**Provided material:**
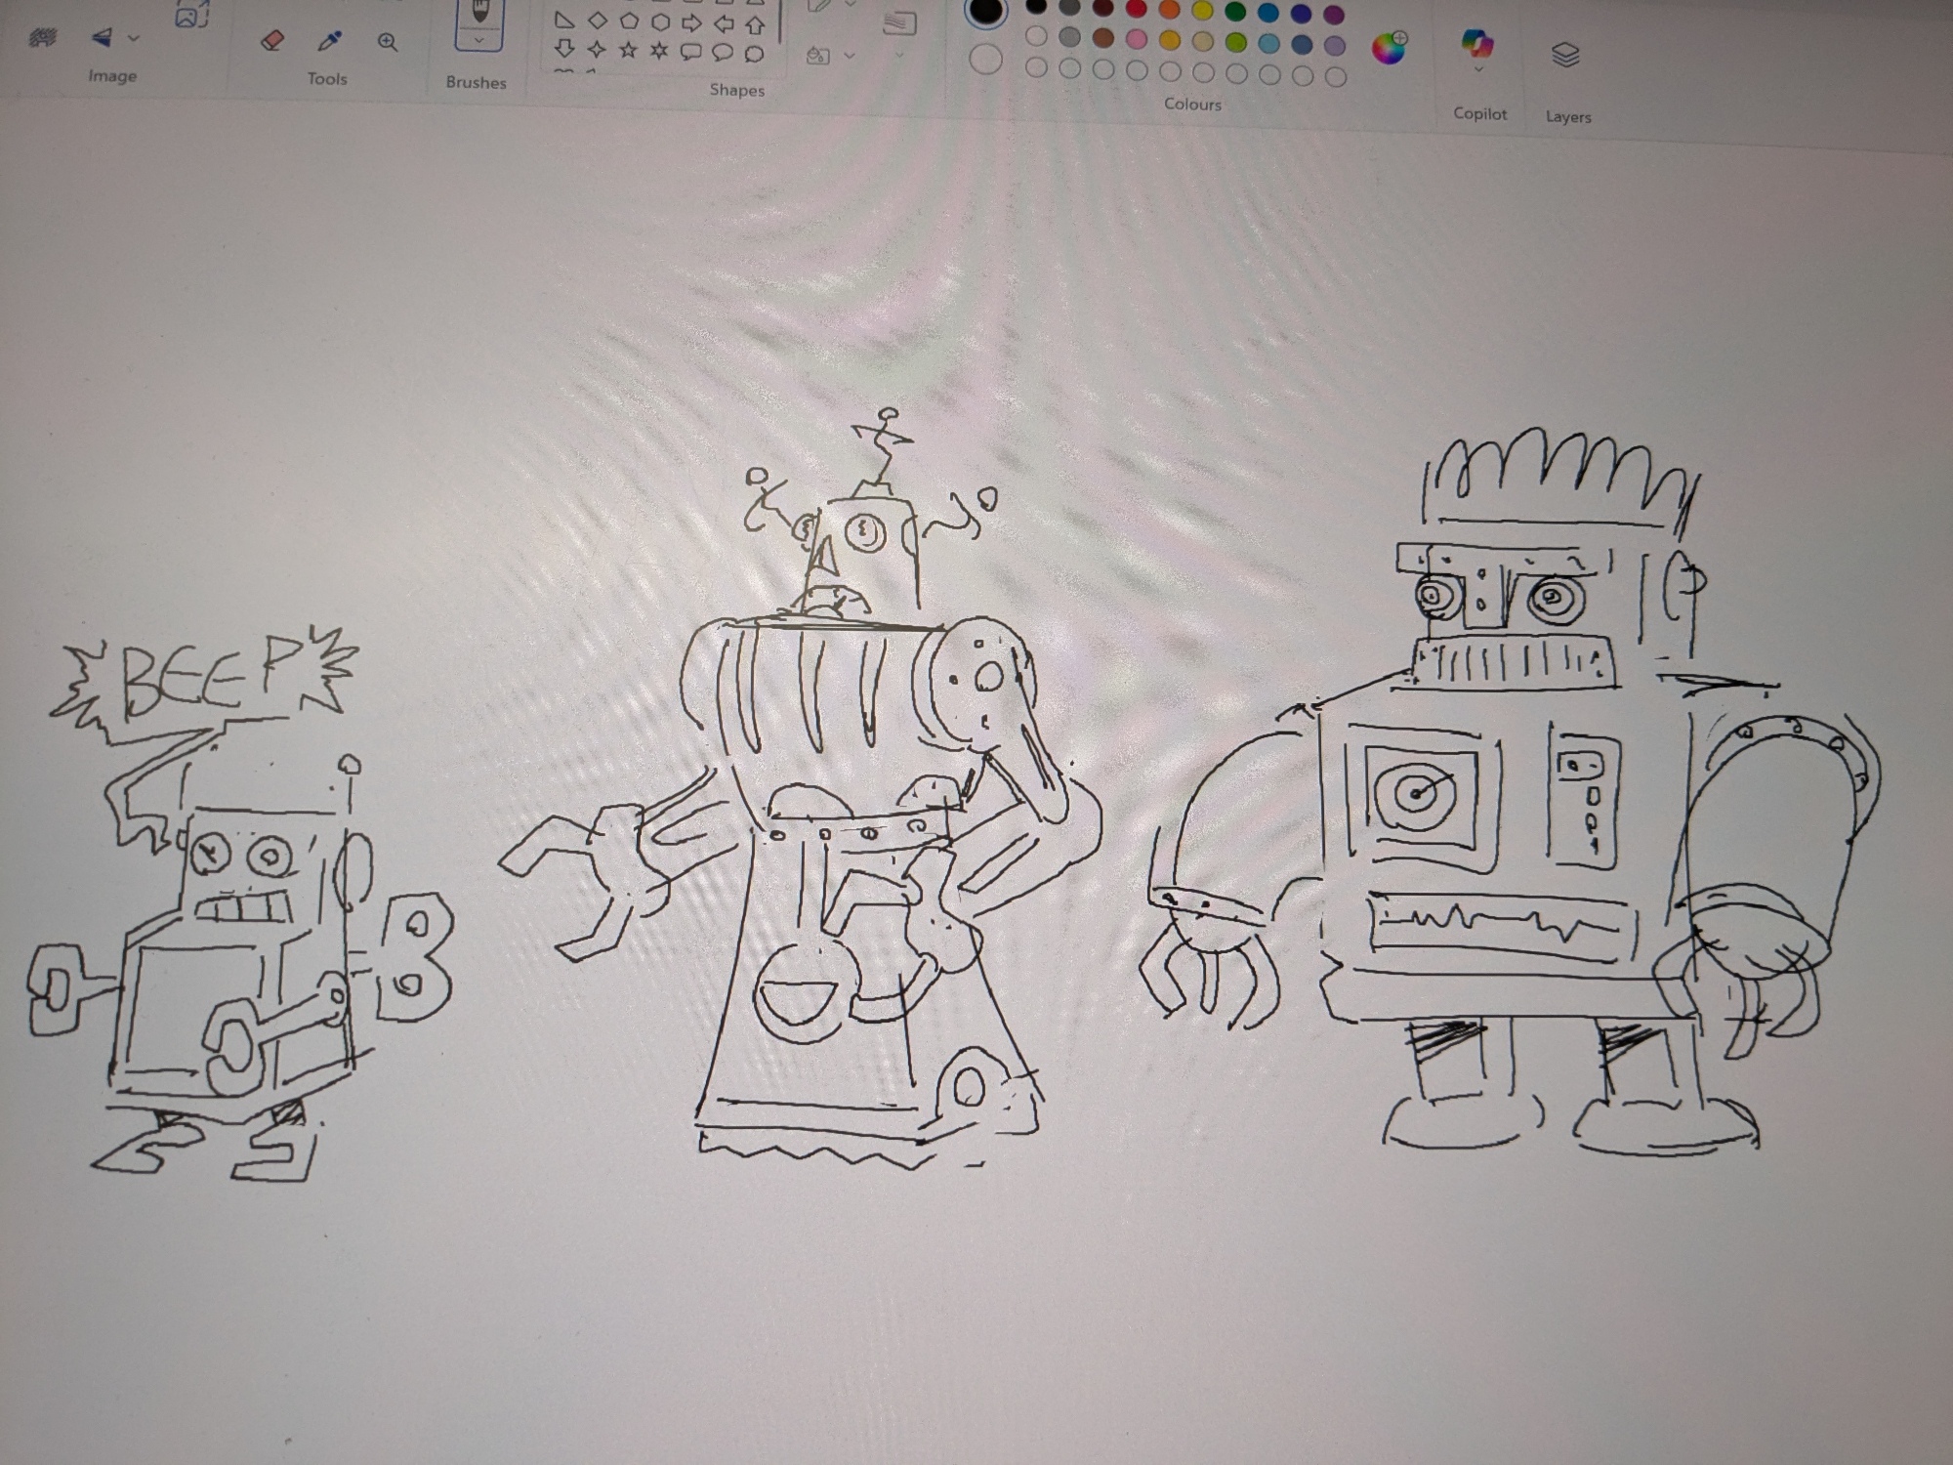Click the first empty custom colour slot
Image resolution: width=1953 pixels, height=1465 pixels.
coord(1037,69)
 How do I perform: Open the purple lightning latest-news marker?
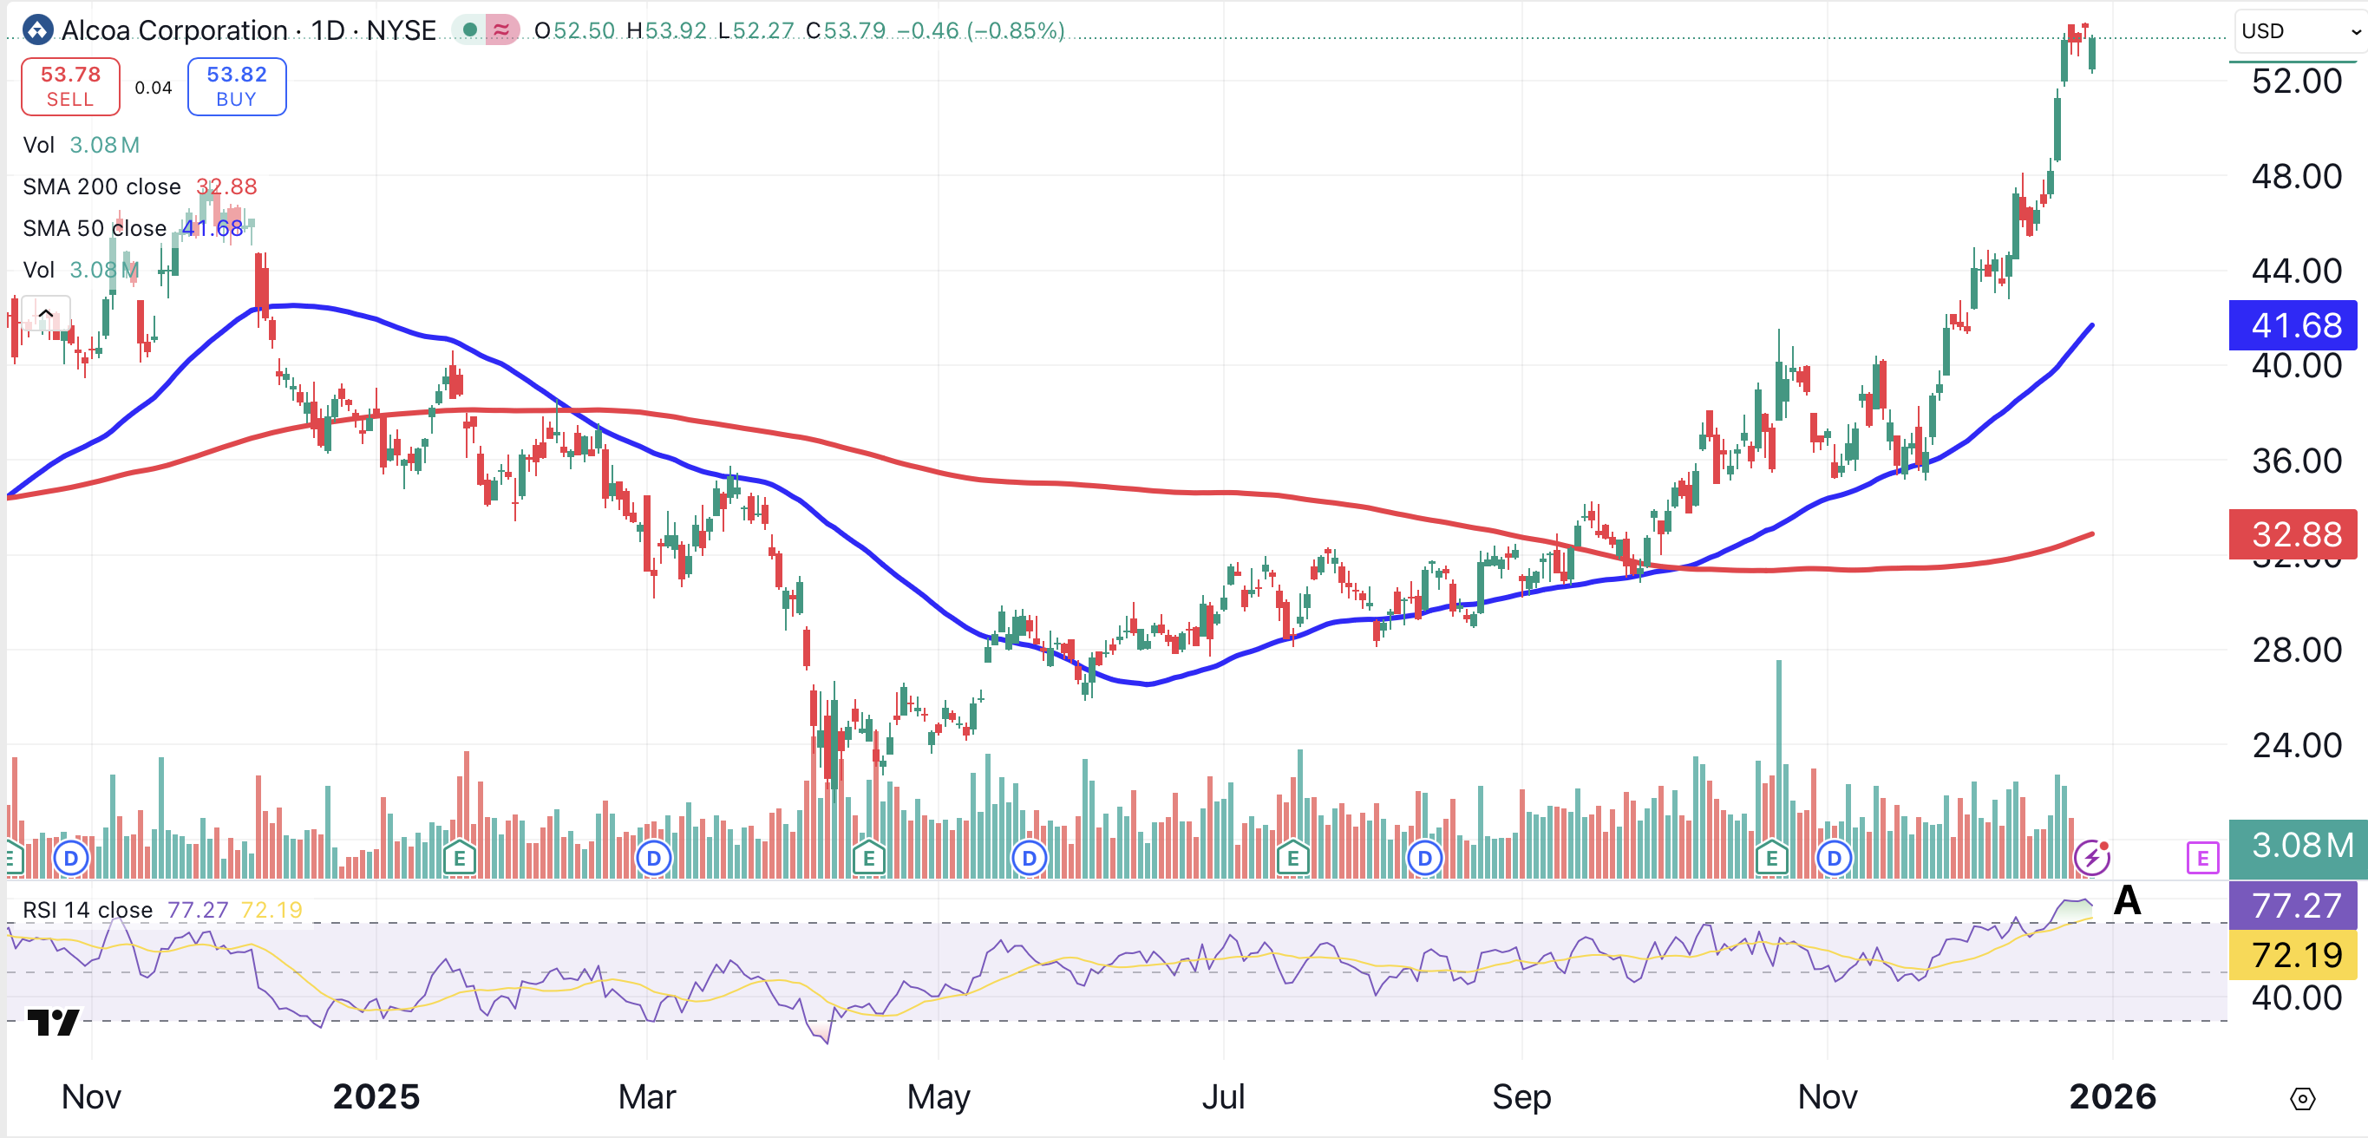(x=2092, y=858)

**Problem statement:** All pictures should be dropped; the lines from the one containing "How do I perform: Open" through the last line of the material are to be set down exactly.

**Answer to this problem:**
 How do I perform: Open the purple lightning latest-news marker?
(x=2092, y=858)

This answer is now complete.